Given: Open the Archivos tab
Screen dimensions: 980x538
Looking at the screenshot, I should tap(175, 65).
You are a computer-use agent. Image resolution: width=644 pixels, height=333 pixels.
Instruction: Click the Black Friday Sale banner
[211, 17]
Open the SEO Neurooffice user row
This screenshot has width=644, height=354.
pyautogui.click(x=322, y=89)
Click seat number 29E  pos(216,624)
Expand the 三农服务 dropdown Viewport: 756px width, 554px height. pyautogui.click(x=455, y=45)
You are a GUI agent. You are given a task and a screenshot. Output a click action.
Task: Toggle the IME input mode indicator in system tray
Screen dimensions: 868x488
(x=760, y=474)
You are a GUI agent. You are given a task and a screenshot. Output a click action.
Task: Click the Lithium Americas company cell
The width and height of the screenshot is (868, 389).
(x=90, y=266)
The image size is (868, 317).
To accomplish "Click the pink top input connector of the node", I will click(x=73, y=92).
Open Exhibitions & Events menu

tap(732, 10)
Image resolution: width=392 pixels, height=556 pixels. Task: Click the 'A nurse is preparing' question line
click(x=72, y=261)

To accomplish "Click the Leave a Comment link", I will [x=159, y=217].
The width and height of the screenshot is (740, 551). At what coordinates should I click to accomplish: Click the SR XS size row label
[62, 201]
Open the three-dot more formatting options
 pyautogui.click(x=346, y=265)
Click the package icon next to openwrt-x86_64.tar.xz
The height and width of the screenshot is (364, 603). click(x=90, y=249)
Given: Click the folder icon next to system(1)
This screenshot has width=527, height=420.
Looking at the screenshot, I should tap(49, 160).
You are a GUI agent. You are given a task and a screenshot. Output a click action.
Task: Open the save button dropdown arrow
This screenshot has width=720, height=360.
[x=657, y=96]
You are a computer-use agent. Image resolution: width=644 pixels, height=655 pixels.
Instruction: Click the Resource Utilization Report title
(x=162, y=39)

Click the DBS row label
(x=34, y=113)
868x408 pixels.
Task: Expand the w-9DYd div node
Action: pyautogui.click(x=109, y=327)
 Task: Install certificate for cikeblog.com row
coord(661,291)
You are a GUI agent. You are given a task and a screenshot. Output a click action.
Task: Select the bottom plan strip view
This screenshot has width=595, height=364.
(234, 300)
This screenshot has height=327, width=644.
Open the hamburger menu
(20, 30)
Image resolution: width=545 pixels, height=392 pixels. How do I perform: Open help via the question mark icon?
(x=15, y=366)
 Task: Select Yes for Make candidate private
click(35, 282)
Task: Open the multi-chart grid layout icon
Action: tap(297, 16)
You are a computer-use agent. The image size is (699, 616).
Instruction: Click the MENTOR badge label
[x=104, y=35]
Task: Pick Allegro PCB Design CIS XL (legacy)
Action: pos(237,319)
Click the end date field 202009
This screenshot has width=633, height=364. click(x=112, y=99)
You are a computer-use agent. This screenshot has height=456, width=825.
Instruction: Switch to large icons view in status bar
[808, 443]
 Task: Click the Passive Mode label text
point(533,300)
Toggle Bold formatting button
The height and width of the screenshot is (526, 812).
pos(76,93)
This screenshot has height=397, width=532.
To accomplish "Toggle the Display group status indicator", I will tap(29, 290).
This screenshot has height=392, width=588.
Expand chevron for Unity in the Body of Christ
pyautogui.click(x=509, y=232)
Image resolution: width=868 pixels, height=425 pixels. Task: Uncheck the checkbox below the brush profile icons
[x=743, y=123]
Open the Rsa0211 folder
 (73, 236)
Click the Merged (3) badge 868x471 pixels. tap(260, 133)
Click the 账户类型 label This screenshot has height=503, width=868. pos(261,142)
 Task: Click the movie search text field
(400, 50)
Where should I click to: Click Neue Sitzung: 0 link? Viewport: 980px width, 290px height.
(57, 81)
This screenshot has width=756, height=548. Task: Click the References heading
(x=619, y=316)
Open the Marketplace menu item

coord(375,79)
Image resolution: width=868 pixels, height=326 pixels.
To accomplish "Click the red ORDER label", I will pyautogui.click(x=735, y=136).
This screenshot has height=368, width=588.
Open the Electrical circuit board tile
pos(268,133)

Try it
Search the listing for the string "Toggle". Copy each line where it turns up.

Result for this exercise
Task: Toggle the IME input mode indicator in system tray
Toggle Bold formatting button
To accomplish "Toggle the Display group status indicator", I will tap(29, 290).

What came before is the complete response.